# [INFORMATION SUPPLIED]
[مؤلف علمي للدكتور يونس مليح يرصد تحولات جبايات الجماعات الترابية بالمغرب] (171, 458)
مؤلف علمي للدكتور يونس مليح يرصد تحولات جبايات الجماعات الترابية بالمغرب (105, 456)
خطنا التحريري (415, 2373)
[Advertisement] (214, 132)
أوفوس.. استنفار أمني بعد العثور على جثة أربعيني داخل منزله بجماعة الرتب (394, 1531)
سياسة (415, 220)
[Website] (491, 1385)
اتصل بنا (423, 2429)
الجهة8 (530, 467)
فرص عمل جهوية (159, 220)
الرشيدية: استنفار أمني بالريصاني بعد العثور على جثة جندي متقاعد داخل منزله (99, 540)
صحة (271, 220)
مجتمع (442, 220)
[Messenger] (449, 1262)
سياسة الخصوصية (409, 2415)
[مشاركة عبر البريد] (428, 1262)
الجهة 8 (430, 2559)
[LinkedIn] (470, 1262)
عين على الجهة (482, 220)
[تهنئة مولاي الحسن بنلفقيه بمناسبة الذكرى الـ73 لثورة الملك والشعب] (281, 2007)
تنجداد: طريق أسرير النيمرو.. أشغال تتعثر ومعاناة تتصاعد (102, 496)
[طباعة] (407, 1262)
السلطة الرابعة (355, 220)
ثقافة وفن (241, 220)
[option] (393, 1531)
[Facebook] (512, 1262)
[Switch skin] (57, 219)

# [TASK DIRECTIONS]
All lines from the one containing "الجهة8 (530, 467)" to the end of the records, both ends included, should be printed exactly and on their own.

# [RESULT FOR THIS TASK]
الجهة8 (530, 467)
فرص عمل جهوية (159, 220)
الرشيدية: استنفار أمني بالريصاني بعد العثور على جثة جندي متقاعد داخل منزله (99, 540)
صحة (271, 220)
مجتمع (442, 220)
[Messenger] (449, 1262)
سياسة الخصوصية (409, 2415)
[مشاركة عبر البريد] (428, 1262)
الجهة 8 (430, 2559)
[LinkedIn] (470, 1262)
عين على الجهة (482, 220)
[تهنئة مولاي الحسن بنلفقيه بمناسبة الذكرى الـ73 لثورة الملك والشعب] (281, 2007)
تنجداد: طريق أسرير النيمرو.. أشغال تتعثر ومعاناة تتصاعد (102, 496)
[طباعة] (407, 1262)
السلطة الرابعة (355, 220)
ثقافة وفن (241, 220)
[option] (393, 1531)
[Facebook] (512, 1262)
[Switch skin] (57, 219)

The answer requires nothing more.